Cette notion de présence/absence se décline allègrement en des concepts voisins, tel que plein/vide ou surface/contenant. Ainsi, cette collection de petits « meubles » (Sans titre) également conçus avec des pièces récupérées, auxquelles l’artiste a ajouté une forme complémentaire qui comble ou matérialise un vide, comme pour parachever une histoire interrompue en cours de route, façon cadavre exquis. Parfois même, une peinture rose chair vient renforcer l’effet tactile.
L’autre pan important du travail de Gudjon Ketilsson est celui autour du langage. Les objets, signes ou symboles qu’il accumule en permanence semblent, peu à peu, dessiner une cohérence, du sens, presque une langue. Il a ainsi façonné une centaine d’outils – la main, donc le corps, encore… – qu’on imaginerait dévolus à divers artisanats, mais qui, lorsqu’on les regarde de plus près, se révèlent parfaitement inutiles, telle une famille d’objets surréalistes (Outils). De ses pérégrinations à pied, Ketilsson récupère de nombreux items cassés qui, une fois fixés sur la cimaise comme sur une portée (À mi-chemin), esquissent une petite musique ou une écriture ne demandant qu’à être déchiffrées.
Réalisée entre 2019 et 2021, la série de photographies grand format The Council of Things [« Le Conseil des choses »] relève du même principe. Dotées d’étagères, les fenêtres de l’atelier de Gudjon Ketilsson se sont, au fil du temps, métamorphosées en mini-cabinets de curiosité accueillant toute une série d’objets hétéroclites : bouteilles, contenants et autres bibelots trouvés, utilisés, voire fabriqués par l’artiste.

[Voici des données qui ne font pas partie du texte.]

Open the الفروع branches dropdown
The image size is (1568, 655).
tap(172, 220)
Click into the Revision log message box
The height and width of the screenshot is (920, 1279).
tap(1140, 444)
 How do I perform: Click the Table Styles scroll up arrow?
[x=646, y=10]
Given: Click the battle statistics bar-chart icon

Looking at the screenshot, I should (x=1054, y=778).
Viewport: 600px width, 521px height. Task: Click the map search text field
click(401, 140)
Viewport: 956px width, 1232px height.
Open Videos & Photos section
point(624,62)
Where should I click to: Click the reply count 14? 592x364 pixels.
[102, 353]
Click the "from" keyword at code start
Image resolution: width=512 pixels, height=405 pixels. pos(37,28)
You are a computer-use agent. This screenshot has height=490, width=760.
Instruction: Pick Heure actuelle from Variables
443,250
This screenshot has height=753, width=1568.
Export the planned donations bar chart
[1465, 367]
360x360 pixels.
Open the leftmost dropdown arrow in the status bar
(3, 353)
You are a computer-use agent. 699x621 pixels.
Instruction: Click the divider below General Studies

Celui-ci les a photographiées aux solstices d’été et d’hiver, côté intérieur et côté extérieur, pour en faire des diptyques recto-verso. L’agencement minutieux témoigne non seulement d’une sensibilité esthétique, mais aussi d’une évidente autonomie des objets. Pour peu, en collant l’oreille au plus près du cliché, on les entendrait presque converser entre eux.
« Gudjon Ketilsson, Jæja », jusqu’au 15 janvier 2023, Reykjavik Art Museum, site Kjarvalsstadir, Flykagata, 24, 105 Reykjavik, Islande.